1

I have been browsing posts on this site, the library's documentation, and discussions and explanations on other sites. However, I am struggling to understand how the C++ Boost Graph library works in my application. My questions are highlighted in bold. I list them chronologically regarding what part of the function they refer to. The bottom question is the most essential one though.

Consider the following example using C++ 17:

#include <vector>
#include <boost/config.hpp>
#include <boost/graph/graph_traits.hpp>
#include <boost/graph/adjacency_list.hpp>
#include <boost/graph/dijkstra_shortest_paths.hpp>
#include <boost/property_map/property_map.hpp>

typedef boost::adjacency_list <boost::listS, boost::vecS, boost::directedS, boost::no_property, boost::property<boost::edge_weight_t, double> > graph_t;
typedef boost::graph_traits<graph_t>::vertex_descriptor vertex_descriptor;

void example_paths(std::vector<int>& from, std::vector<int>& to, std::vector<double>& weights, int source, std::vector<int>& targets) {

}

The input vectors from, to, and weights have around 2.2 billion elements each and denote the edges of the graph. from hosts the origin IDs, to the destination IDs, and weights the edge weights. I.e. the first edge goes from vertex from[0] to vertex to[0] and has weight weights[0]. This data creates a graph with around 250 million vertices. Almost all vertices are connected to the main graph. Strictly speaking, it is thus a multi-graph, are however a graph made up of multiple graphs is called in this library. From that graph, I want to compute the shortest paths from the vertex with the ID source to the vertices with the IDs targets.

In my code, I follow the documentation's example and define the OutEdgeList as a boost::listS and the VertexList as a boost::vecS. I read that the types (boost::vecS, boost::listS, boost::slistS, boost::setS, boost::multisetS, and boost::hash_setS) available for OutEdgeList and VertexList differ in terms of computational efficiency. As I have to consider the total computational efficiency, taking both the graph construction from the input vectors and the application of Dijkstra's algorithm into account, I do not know which type I should choose. What types am I supposed to use for OutEdgeList and VertexList?

## [DATA BLOCK]
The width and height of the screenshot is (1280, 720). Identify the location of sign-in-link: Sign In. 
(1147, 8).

## [TO DO]
1) Please quote the Boost Graph post between "In my code, I" and "OutEdgeList and VertexList?", inclusive.
2) Continue the post about the Boost Graph library from the point where it ends.

## [EXPECTED OUTPUTS]
1)
In my code, I follow the documentation's example and define the OutEdgeList as a boost::listS and the VertexList as a boost::vecS. I read that the types (boost::vecS, boost::listS, boost::slistS, boost::setS, boost::multisetS, and boost::hash_setS) available for OutEdgeList and VertexList differ in terms of computational efficiency. As I have to consider the total computational efficiency, taking both the graph construction from the input vectors and the application of Dijkstra's algorithm into account, I do not know which type I should choose. What types am I supposed to use for OutEdgeList and VertexList?

2)
That brings me to my second question. I have found two drastically different methods of adjacency list construction:

graph_t g;
for(int i = 0; i < from.size(); i++) {
  boost::add_edge (from[i], to[i], weights[i], g);
}

and

typedef std::pair< int, int > Edge;
const int num_nodes = 5;
enum nodes { A, B, C, D, E };
char name[] = "ABCDE";
Edge edge_array[] = { Edge(A, C), Edge(B, B), Edge(B, D), Edge(B, E),
  Edge(C, B), Edge(C, D), Edge(D, E), Edge(E, A), Edge(E, B) };
int weights[] = { 1, 2, 1, 2, 7, 3, 1, 1, 1 };
int num_arcs = sizeof(edge_array) / sizeof(Edge);
graph_t g(edge_array, edge_array + num_arcs, weights, num_nodes);

where the second approach is taken from the documentation and not adjusted to my application. Which approach is more efficient? If it is the second one, what would be the translation for my example? And is it a problem that I use numeric instead of character IDs?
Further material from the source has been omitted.